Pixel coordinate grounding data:

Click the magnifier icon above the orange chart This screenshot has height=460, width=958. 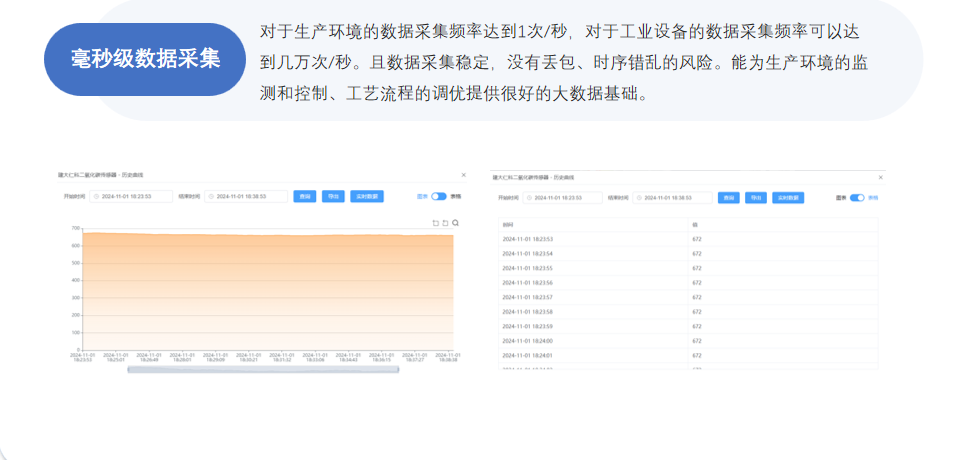455,223
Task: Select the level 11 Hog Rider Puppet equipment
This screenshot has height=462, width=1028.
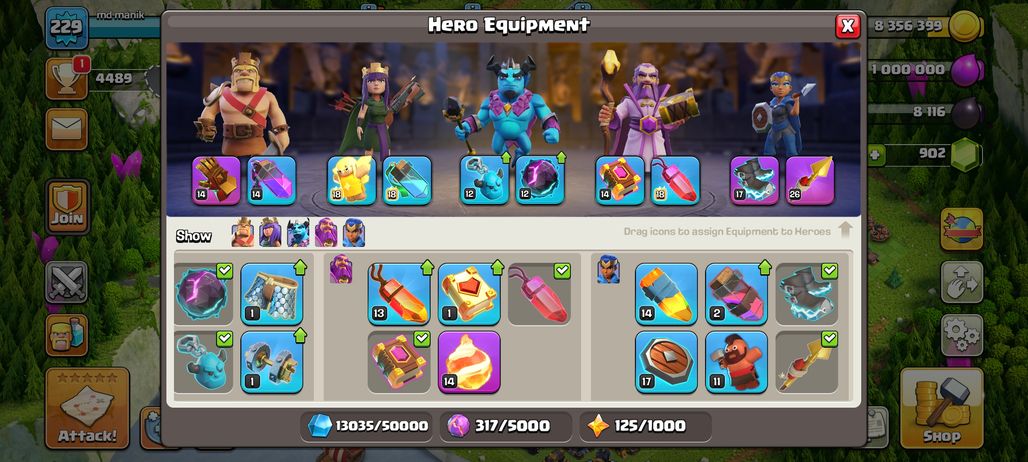Action: [x=736, y=362]
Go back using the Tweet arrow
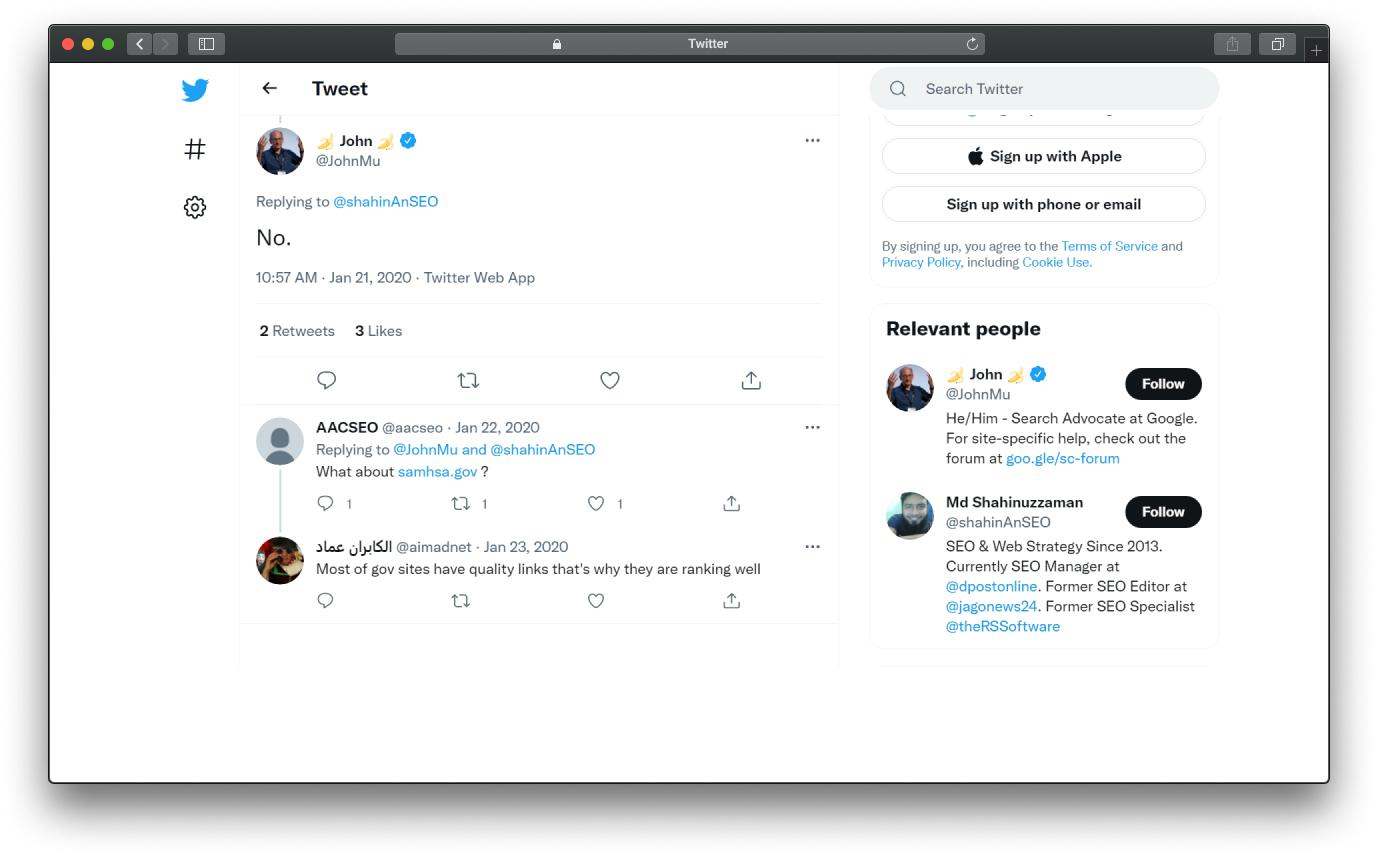The image size is (1378, 856). [269, 88]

EXERCISE INSTRUCTIONS :: Exclude all pictures and return precisely the lines from the one containing "Task: Select the" through the closing line of the data.

SOLUTION FOR THIS EXERCISE ::
Task: Select the level 11 Hog Rider Puppet equipment
This screenshot has height=462, width=1028.
Action: [x=736, y=362]
Go back using the Tweet arrow
The image size is (1378, 856). [269, 88]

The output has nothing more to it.